Look for the line containing "Where should I click to: Click the red" in the listing below; from there, output every line exactly, the last one included.

◆ RECORDS FOR THIS EXERCISE:
*** Begin section ***

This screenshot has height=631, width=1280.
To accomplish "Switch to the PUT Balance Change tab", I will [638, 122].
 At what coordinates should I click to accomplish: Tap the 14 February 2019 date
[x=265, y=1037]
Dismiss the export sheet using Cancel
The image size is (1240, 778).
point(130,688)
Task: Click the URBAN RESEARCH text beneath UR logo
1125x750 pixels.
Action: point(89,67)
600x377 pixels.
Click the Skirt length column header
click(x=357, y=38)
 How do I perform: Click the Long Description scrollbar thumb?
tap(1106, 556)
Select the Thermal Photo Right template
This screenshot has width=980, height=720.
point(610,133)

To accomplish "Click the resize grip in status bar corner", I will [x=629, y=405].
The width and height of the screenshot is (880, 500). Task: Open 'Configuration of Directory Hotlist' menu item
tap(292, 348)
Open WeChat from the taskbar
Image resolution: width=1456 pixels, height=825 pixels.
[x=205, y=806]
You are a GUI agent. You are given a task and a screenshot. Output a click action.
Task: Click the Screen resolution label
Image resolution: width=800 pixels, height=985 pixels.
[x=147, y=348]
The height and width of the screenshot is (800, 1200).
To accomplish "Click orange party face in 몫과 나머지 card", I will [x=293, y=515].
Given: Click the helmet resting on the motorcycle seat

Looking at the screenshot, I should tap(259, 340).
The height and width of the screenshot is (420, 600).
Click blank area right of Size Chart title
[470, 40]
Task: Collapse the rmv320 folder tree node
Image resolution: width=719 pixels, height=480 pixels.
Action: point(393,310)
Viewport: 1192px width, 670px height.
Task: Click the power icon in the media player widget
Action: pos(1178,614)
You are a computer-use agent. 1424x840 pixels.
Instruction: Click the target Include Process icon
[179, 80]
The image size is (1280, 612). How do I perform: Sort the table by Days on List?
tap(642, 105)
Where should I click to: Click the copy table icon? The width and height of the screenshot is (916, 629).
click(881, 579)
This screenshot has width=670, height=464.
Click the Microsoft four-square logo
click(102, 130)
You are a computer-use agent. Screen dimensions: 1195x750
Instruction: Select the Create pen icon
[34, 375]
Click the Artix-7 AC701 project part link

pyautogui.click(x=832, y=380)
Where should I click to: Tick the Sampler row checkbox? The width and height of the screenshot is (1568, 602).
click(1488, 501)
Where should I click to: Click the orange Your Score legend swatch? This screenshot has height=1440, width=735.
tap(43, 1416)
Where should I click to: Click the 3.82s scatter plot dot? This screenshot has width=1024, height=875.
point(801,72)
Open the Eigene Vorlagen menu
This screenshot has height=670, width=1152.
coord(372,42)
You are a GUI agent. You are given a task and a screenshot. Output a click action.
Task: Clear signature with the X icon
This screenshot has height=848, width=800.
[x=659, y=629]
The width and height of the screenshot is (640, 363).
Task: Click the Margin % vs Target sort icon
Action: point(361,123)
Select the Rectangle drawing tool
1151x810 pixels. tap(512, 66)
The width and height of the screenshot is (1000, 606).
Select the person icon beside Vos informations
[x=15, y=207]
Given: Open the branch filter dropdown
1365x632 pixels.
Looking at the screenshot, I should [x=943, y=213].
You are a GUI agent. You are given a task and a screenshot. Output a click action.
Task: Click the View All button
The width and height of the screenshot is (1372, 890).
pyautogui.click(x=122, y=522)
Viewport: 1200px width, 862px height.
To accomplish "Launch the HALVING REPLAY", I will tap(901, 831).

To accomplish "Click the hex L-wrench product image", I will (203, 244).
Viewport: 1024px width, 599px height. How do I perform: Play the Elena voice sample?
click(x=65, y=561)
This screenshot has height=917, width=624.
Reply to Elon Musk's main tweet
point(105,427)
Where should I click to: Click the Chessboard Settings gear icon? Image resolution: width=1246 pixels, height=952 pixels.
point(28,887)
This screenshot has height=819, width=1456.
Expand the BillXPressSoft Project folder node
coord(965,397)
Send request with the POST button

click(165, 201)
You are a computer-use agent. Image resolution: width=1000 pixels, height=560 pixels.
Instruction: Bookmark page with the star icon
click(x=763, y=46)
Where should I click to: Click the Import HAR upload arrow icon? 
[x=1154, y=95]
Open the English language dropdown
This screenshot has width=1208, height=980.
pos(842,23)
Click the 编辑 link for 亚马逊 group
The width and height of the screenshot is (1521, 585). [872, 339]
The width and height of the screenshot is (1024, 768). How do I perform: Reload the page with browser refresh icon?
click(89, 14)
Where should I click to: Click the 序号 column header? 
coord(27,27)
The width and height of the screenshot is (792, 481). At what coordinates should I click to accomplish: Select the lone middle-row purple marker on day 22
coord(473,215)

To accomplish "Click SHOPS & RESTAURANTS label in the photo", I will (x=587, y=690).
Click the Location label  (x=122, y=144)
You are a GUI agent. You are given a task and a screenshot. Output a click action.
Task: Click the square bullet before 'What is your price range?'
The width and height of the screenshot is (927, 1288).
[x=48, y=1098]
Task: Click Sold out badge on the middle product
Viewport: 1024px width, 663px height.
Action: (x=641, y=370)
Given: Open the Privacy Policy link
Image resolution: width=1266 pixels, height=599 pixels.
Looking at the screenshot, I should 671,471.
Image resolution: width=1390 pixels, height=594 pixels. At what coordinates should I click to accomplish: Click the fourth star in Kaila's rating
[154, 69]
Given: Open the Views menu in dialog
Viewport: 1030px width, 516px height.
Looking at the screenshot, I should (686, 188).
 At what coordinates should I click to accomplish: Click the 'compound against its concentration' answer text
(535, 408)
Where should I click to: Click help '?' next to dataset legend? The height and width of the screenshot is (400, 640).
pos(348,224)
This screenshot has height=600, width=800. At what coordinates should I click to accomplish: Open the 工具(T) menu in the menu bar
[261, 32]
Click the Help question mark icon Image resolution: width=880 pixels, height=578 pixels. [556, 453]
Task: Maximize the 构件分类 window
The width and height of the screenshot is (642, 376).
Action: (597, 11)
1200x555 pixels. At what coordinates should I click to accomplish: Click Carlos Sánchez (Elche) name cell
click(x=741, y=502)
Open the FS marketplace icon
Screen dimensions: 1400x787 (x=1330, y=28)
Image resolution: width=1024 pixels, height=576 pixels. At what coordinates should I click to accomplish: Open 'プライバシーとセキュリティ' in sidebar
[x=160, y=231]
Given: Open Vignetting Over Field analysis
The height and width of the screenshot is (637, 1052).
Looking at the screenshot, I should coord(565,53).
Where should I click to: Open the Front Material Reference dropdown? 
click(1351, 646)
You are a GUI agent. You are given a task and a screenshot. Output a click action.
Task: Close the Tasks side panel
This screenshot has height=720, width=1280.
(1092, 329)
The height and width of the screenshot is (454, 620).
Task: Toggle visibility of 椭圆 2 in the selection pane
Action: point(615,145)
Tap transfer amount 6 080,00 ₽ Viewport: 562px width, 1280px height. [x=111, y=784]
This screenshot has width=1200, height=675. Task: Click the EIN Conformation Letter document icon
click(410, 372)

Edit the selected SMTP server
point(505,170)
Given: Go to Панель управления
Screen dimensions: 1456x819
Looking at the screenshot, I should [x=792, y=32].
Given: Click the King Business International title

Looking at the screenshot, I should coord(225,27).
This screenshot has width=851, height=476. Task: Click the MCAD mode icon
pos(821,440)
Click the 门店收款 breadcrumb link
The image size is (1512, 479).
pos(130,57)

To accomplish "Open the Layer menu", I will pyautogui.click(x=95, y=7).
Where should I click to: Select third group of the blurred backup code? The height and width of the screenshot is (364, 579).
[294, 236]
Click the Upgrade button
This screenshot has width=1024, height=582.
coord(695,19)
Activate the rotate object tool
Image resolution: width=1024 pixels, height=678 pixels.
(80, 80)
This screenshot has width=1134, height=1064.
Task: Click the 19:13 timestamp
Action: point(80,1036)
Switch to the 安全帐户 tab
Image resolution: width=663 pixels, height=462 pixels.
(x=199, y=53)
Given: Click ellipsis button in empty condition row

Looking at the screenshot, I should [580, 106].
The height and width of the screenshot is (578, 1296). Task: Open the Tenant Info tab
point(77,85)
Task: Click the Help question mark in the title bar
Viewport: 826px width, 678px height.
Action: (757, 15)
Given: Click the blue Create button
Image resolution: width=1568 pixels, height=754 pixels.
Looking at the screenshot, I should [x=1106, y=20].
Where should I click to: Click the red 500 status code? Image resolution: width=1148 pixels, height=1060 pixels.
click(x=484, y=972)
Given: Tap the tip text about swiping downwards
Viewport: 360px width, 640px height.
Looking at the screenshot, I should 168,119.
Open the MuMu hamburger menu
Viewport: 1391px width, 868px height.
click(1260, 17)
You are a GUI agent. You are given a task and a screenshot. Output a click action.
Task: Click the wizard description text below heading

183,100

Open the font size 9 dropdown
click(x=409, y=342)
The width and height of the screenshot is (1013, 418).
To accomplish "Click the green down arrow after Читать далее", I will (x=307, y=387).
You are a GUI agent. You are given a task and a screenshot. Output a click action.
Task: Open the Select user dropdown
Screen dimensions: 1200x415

*** End section ***

◆ REPLY TO THE EXERCISE:
Where should I click to: Click the red 500 status code? Image resolution: width=1148 pixels, height=1060 pixels.
click(x=484, y=972)
Given: Tap the tip text about swiping downwards
Viewport: 360px width, 640px height.
Looking at the screenshot, I should 168,119.
Open the MuMu hamburger menu
Viewport: 1391px width, 868px height.
click(1260, 17)
You are a GUI agent. You are given a task and a screenshot. Output a click action.
Task: Click the wizard description text below heading

183,100

Open the font size 9 dropdown
click(x=409, y=342)
The width and height of the screenshot is (1013, 418).
To accomplish "Click the green down arrow after Читать далее", I will (x=307, y=387).
You are a GUI agent. You are given a task and a screenshot. Output a click action.
Task: Open the Select user dropdown
Screen dimensions: 1200x415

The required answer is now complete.